[EXTRACT PROVIDED]:
++++

Court of Appeals of Tennessee. at Nashville
Jan 27, 2000
Appeal No. M1997-00133-COA-R3-CV (Tenn. Ct. App. Jan. 27, 2000)

Summary

In Advantage Funding, even though the agreement was without recourse, this Court noted Advantage Funding nevertheless was protected by the express warranties if the account became disputed.

Summary of this case from 21st Mtg. Cor. v. Capitol Homes

Opinion

Appeal No. M1997-00133-COA-R3-CV.

January 27, 2000.

Appeal from the Circuit Court for Montgomery County, at Clarksville, Tennessee, Montgomery Circuit No. C10-442, The Honorable JAMES E. WALTON, JUDGE.

AFFIRMED IN PART; REVERSED IN PART AND REMANDED

For Plaintiff/Appellant: Steven R. Sharp, BUFFALOE SHARP.

For Defendants/Appellee: Not represented on appeal.


OPINION

This appeal involves a dispute arising out of a factoring agreement and a related personal guarantee. After the debtor declined to pay the receivable, the factor filed suit in the Circuit Court for Montgomery County against the company from which it purchased the receivable and the company's president alleging that the company had breached its warranties in the factoring agreement and that the company's president had refused to honor his personal guarantee. The trial court, sitting without a jury, awarded the factor a judgment against the company that sold the receivable but dismissed the factor's claims against the seller's president. The factor asserts on this appeal that the trial court erred by dismissing its claim against the seller's president based on his personal guaranty. We agree and, therefore, reverse the portion of the order dismissing the claims against the seller's president.

I.

++++

[SUPPLIED INFORMATION]:
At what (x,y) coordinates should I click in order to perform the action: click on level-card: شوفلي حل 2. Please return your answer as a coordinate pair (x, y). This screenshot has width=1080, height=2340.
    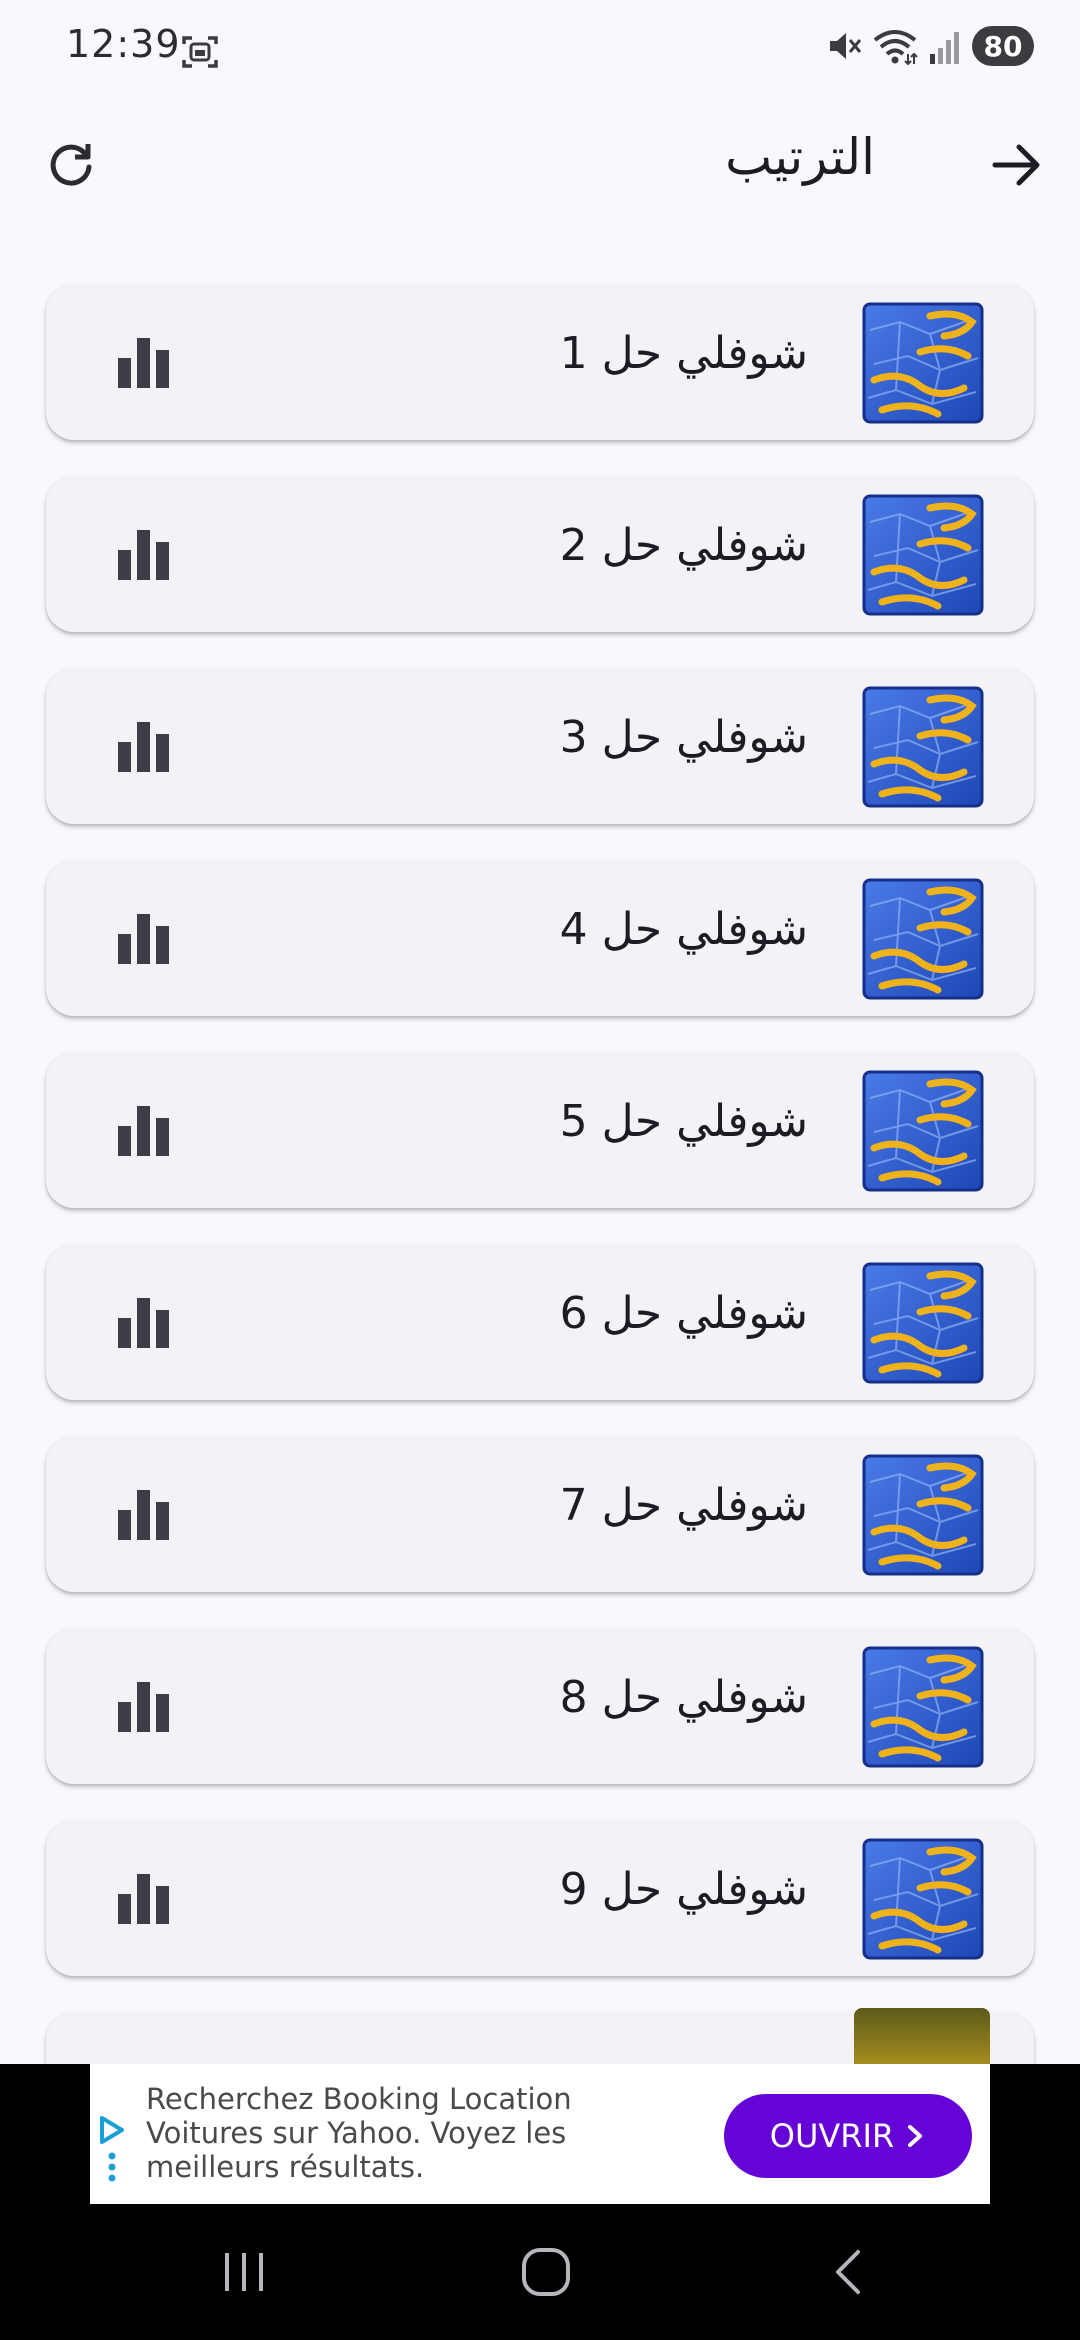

++++

[TO DO]:
**1.** List every geographic place name (city, county, or state) that appears in the court opinion excerpt.
**2.** Resume the court opinion on the factoring agreement dispute, writing the section that follows the heading "I."

[RESPONSES]:
**1.** Tennessee, Nashville, Montgomery County, Clarksville

**2.**
Mid-Tennessee Manufacturing Company, Inc. is a small business located in Clarksville, Tennessee. Its president was James Ted Hall, and its vice president and chief financial officer was Darrell M. Ray. Like many small businesses, Mid-Tennessee Manufacturing had accounts receivable from its customers which it was required to actively manage to ensure a dependable cash flow. This case arises out of the company's efforts to manage some of its accounts receivable.

In December 1993, Mid-Tennessee Manufacturing sold United Circuits, Inc. approximately $27,000 worth of microprocessors. The terms of the sale required United Circuits to pay for the goods within sixty days. In order to raise cash before United Circuits's payment was due, Mr. Ray, with Mr. Hall's agreement, contacted Advantage Funding Corporation about buying the United Circuits receivable. Advantage Funding sent Mid-Tennessee Manufacturing its standard contract documents with instructions to complete them and to return them along with United Circuits's credit information. As reflected in these documents, the factoring agreement contained the following material terms: (1) the sale of the accounts receivable would be without recourse; (2) Mid-Tennessee Manufacturing would warrant that the amount of the receivable was not and would not be in dispute and that the account was not and would not be subject to defenses, set-offs, or counterclaims, and (3) Mr. Hall would provide his individual guarantee securing these warranties. The documents gave Advantage Funding a claim against both Mid-Tennessee Manufacturing and Mr. Hall if any warranties concerning the receivable were breached.

Mr. Ray completed the documents, obtained Mr. Hall's signature where required, and returned the completed documents to Advantage Funding. In mid-January 1994, Advantage Funding informed Mr. Ray that it had decided not to purchase the United Circuits receivable. Mr. Ray, in turn, informed Mr. Hall of Advantage Funding's decision. With this news, Mr. Hall assumed that he was no longer exposed on his personal guarantee.

Mr. Hall testified that Mr. Ray was responsible for completing the paperwork to sell the receivable and that he "signed these blank forms [on January 6, 1994] for Mr. Ray so that he could overnight this information down to Advantage Funding to do this deal." He explained that he signed several blank forms of each document in case Mr. Ray made a mistake.

Mr. Hall testified at trial that he was "going along fat, dumb, and happy thinking . . . [that] Advantage Funding had said no [on the United Circuits receivable]; and I'm off doing bigger and better things."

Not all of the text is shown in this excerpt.